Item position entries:
+---+
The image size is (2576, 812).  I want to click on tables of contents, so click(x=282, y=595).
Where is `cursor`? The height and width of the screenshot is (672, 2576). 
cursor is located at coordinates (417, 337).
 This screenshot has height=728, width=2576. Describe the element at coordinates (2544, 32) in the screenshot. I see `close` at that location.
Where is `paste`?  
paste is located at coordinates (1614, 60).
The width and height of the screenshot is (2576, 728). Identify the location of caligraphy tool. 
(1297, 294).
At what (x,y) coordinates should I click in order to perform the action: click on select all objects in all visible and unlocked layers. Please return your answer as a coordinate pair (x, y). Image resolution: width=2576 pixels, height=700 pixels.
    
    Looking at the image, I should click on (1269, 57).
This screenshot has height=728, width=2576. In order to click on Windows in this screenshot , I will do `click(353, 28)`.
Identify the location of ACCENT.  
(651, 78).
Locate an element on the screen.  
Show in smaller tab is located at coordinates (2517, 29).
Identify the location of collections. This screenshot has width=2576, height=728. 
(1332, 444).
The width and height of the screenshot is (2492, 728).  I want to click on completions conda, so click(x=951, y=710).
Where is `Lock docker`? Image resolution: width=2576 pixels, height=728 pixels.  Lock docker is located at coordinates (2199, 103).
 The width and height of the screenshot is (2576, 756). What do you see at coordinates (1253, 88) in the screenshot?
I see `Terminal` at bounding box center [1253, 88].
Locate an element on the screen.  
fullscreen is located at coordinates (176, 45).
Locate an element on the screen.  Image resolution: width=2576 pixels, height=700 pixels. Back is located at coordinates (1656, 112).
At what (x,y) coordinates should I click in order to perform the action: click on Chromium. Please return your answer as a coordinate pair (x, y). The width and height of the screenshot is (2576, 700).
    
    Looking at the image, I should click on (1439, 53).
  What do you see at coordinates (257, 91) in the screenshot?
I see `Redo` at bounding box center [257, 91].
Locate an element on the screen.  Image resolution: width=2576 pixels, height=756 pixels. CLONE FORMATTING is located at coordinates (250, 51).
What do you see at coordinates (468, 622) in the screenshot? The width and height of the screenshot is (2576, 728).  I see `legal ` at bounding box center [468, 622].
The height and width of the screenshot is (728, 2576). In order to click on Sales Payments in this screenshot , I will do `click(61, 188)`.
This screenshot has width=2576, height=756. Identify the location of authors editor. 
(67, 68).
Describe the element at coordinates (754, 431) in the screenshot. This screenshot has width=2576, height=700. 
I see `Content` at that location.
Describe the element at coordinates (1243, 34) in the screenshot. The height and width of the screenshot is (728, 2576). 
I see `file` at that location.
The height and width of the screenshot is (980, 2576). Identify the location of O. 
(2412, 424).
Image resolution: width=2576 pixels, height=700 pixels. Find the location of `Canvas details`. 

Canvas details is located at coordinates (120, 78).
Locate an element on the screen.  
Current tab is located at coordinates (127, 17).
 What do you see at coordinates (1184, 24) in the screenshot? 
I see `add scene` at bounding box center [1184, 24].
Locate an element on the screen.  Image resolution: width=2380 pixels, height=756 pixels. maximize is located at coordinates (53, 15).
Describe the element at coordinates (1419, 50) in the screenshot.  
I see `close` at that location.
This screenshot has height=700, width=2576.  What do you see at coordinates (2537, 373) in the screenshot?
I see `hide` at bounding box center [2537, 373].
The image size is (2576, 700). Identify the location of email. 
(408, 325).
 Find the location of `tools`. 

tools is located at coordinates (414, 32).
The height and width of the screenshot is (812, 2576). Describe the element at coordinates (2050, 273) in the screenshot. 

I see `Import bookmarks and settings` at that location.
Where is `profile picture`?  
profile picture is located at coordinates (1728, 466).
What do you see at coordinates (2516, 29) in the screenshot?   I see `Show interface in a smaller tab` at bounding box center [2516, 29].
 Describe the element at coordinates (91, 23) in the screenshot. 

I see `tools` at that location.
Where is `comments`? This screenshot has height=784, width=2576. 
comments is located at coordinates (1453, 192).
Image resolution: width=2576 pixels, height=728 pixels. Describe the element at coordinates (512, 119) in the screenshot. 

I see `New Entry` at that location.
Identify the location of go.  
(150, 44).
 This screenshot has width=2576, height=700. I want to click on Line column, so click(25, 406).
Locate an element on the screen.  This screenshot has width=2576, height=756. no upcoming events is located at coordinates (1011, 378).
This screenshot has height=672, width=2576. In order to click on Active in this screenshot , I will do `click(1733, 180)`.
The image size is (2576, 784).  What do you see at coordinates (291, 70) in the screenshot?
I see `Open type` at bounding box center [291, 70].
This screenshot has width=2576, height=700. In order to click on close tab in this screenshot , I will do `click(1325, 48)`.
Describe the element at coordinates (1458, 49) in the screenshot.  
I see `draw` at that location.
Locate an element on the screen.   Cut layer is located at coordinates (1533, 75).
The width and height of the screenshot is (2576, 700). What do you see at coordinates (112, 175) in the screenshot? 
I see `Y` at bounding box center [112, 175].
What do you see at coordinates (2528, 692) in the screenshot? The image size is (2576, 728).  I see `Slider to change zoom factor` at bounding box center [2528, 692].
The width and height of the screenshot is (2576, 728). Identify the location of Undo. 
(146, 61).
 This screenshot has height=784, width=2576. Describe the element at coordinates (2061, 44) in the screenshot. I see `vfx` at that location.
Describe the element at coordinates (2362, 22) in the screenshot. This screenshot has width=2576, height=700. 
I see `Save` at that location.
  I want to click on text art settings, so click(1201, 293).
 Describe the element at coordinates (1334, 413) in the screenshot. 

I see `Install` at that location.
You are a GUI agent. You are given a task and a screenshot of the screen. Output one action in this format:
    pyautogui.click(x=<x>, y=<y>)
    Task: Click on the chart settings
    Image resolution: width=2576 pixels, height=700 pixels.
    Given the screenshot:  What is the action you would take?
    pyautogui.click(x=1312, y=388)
+---+
Reproduce every one of the item position entries above verbatim, from the first to the last.

The image size is (2576, 812).  I want to click on tables of contents, so click(x=282, y=595).
Where is `cursor`? The height and width of the screenshot is (672, 2576). 
cursor is located at coordinates (417, 337).
 This screenshot has height=728, width=2576. Describe the element at coordinates (2544, 32) in the screenshot. I see `close` at that location.
Where is `paste`?  
paste is located at coordinates (1614, 60).
The width and height of the screenshot is (2576, 728). Identify the location of caligraphy tool. 
(1297, 294).
At what (x,y) coordinates should I click in order to perform the action: click on select all objects in all visible and unlocked layers. Please return your answer as a coordinate pair (x, y). Image resolution: width=2576 pixels, height=700 pixels.
    
    Looking at the image, I should click on (1269, 57).
This screenshot has height=728, width=2576. In order to click on Windows in this screenshot , I will do `click(353, 28)`.
Identify the location of ACCENT.  
(651, 78).
Locate an element on the screen.  
Show in smaller tab is located at coordinates (2517, 29).
Identify the location of collections. This screenshot has width=2576, height=728. 
(1332, 444).
The width and height of the screenshot is (2492, 728).  I want to click on completions conda, so click(x=951, y=710).
Where is `Lock docker`? Image resolution: width=2576 pixels, height=728 pixels.  Lock docker is located at coordinates (2199, 103).
 The width and height of the screenshot is (2576, 756). What do you see at coordinates (1253, 88) in the screenshot?
I see `Terminal` at bounding box center [1253, 88].
Locate an element on the screen.  
fullscreen is located at coordinates (176, 45).
Locate an element on the screen.  Image resolution: width=2576 pixels, height=700 pixels. Back is located at coordinates (1656, 112).
At what (x,y) coordinates should I click in order to perform the action: click on Chromium. Please return your answer as a coordinate pair (x, y). The width and height of the screenshot is (2576, 700).
    
    Looking at the image, I should click on (1439, 53).
  What do you see at coordinates (257, 91) in the screenshot?
I see `Redo` at bounding box center [257, 91].
Locate an element on the screen.  Image resolution: width=2576 pixels, height=756 pixels. CLONE FORMATTING is located at coordinates (250, 51).
What do you see at coordinates (468, 622) in the screenshot? The width and height of the screenshot is (2576, 728).  I see `legal ` at bounding box center [468, 622].
The height and width of the screenshot is (728, 2576). In order to click on Sales Payments in this screenshot , I will do `click(61, 188)`.
This screenshot has width=2576, height=756. Identify the location of authors editor. 
(67, 68).
Describe the element at coordinates (754, 431) in the screenshot. This screenshot has width=2576, height=700. 
I see `Content` at that location.
Describe the element at coordinates (1243, 34) in the screenshot. The height and width of the screenshot is (728, 2576). 
I see `file` at that location.
The height and width of the screenshot is (980, 2576). Identify the location of O. 
(2412, 424).
Image resolution: width=2576 pixels, height=700 pixels. Find the location of `Canvas details`. 

Canvas details is located at coordinates (120, 78).
Locate an element on the screen.  
Current tab is located at coordinates (127, 17).
 What do you see at coordinates (1184, 24) in the screenshot? 
I see `add scene` at bounding box center [1184, 24].
Locate an element on the screen.  Image resolution: width=2380 pixels, height=756 pixels. maximize is located at coordinates (53, 15).
Describe the element at coordinates (1419, 50) in the screenshot.  
I see `close` at that location.
This screenshot has height=700, width=2576.  What do you see at coordinates (2537, 373) in the screenshot?
I see `hide` at bounding box center [2537, 373].
The image size is (2576, 700). Identify the location of email. 
(408, 325).
 Find the location of `tools`. 

tools is located at coordinates (414, 32).
The height and width of the screenshot is (812, 2576). Describe the element at coordinates (2050, 273) in the screenshot. 

I see `Import bookmarks and settings` at that location.
Where is `profile picture`?  
profile picture is located at coordinates (1728, 466).
What do you see at coordinates (2516, 29) in the screenshot?   I see `Show interface in a smaller tab` at bounding box center [2516, 29].
 Describe the element at coordinates (91, 23) in the screenshot. 

I see `tools` at that location.
Where is `comments`? This screenshot has height=784, width=2576. 
comments is located at coordinates (1453, 192).
Image resolution: width=2576 pixels, height=728 pixels. Describe the element at coordinates (512, 119) in the screenshot. 

I see `New Entry` at that location.
Identify the location of go.  
(150, 44).
 This screenshot has width=2576, height=700. I want to click on Line column, so click(25, 406).
Locate an element on the screen.  This screenshot has width=2576, height=756. no upcoming events is located at coordinates (1011, 378).
This screenshot has height=672, width=2576. In order to click on Active in this screenshot , I will do `click(1733, 180)`.
The image size is (2576, 784).  What do you see at coordinates (291, 70) in the screenshot?
I see `Open type` at bounding box center [291, 70].
This screenshot has width=2576, height=700. In order to click on close tab in this screenshot , I will do `click(1325, 48)`.
Describe the element at coordinates (1458, 49) in the screenshot.  
I see `draw` at that location.
Locate an element on the screen.   Cut layer is located at coordinates (1533, 75).
The width and height of the screenshot is (2576, 700). What do you see at coordinates (112, 175) in the screenshot? 
I see `Y` at bounding box center [112, 175].
What do you see at coordinates (2528, 692) in the screenshot? The image size is (2576, 728).  I see `Slider to change zoom factor` at bounding box center [2528, 692].
The width and height of the screenshot is (2576, 728). Identify the location of Undo. 
(146, 61).
 This screenshot has height=784, width=2576. Describe the element at coordinates (2061, 44) in the screenshot. I see `vfx` at that location.
Describe the element at coordinates (2362, 22) in the screenshot. This screenshot has width=2576, height=700. 
I see `Save` at that location.
  I want to click on text art settings, so click(1201, 293).
 Describe the element at coordinates (1334, 413) in the screenshot. 

I see `Install` at that location.
You are a GUI agent. You are given a task and a screenshot of the screen. Output one action in this format:
    pyautogui.click(x=<x>, y=<y>)
    Task: Click on the chart settings
    Image resolution: width=2576 pixels, height=700 pixels.
    Given the screenshot:  What is the action you would take?
    pyautogui.click(x=1312, y=388)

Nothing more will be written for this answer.